To some, the concept of cancel culture has been associated with the death of freedom of speech and comedy as we know it.
But today’s young comedians aren’t too bothered by it.
In fact, many rely on those “spicy” moments with audiences as they write new material in order to see what lands.
Charisa Bossinakis, aspiring trophy wife and Melbourne-based comedian, said the days of Zoolander and American Pie-style comedy are behind us, and audiences are increasingly hungry for higher-brow humour.
“In the early 2000s, people really craved out-there, outrageous humour, especially in film and TV, whereas now it’s sort of evolved,” Ms Bossinakis told The New Daily.
“We’re craving more sophisticated and thought-provoking comedy.”
Ms Bossinakis is preparing for her third year at the Melbourne International Comedy Festival, where she will present her hilarious new show, Pineapple Juice.
But toeing the line of acceptability, Ms Bossinakis said, comes down to knowing her “place in society”.
“Sometimes you almost need the audience to be like, ‘Nup, that’s not funny’.
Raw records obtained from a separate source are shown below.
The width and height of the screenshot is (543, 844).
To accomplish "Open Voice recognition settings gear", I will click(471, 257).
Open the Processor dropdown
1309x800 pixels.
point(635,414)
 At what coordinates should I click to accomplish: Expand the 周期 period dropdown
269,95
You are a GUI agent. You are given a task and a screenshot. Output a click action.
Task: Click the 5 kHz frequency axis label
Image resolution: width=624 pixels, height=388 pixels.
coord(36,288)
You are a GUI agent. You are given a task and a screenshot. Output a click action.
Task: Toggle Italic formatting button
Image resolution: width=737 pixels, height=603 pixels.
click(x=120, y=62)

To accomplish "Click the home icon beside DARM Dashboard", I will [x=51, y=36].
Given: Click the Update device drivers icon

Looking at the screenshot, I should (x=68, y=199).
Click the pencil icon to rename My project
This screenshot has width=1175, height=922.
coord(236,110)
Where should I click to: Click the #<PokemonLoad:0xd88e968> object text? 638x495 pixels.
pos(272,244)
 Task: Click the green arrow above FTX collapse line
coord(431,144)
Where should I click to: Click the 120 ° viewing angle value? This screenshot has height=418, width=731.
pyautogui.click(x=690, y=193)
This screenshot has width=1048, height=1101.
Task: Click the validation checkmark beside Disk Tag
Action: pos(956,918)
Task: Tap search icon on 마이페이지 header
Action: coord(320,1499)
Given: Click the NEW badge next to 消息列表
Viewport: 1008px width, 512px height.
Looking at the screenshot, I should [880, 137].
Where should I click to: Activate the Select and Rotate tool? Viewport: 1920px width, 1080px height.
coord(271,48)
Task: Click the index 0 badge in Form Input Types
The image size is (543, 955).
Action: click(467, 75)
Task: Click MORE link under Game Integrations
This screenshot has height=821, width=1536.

“Obviously if it’s mean-spirited, and it’s rooted in sexism and homophobia and your intentions are bad, it comes across. But when people complain about cancel culture, it’s almost like a scapegoat for people to be wankers.
“Like, maybe you’re just not that funny.”
The pandemic, she said, has given domestic acts the opportunity to “shine” in their own rights, without being overshadowed by larger, international acts.
“It’s a chance to connect the local Melbourne and interstate comedy scene.”
Daniel Muggleton, a tracksuit-wearing “white guy” from Sydney said while he didn’t believe in cancel culture (because the ever-cancelled “Ellen [Degeneres] is still making more money this year than we’ll make, combined, in our lifetimes”), it did force comedians to be more intellectual.
“One thing that cancel culture has done is make people make jokes in a smarter way,” Mr Muggleton told The New Daily.
“If you wanna talk about something delicate, then you better nail it.
“Is there a different policing of language? Sure. You’re not just saying a rude word to illicit a reaction, you have to say something clever.”
But controversial topics aren’t something Mr Muggleton shies away from.
His new show, aptly called Oh, More Mr White Guy, tackles racism, colonialism and is designed to make audiences engage with themes they might otherwise find uncomfortable.
“I like making white people feel awkward, it’s a joy.”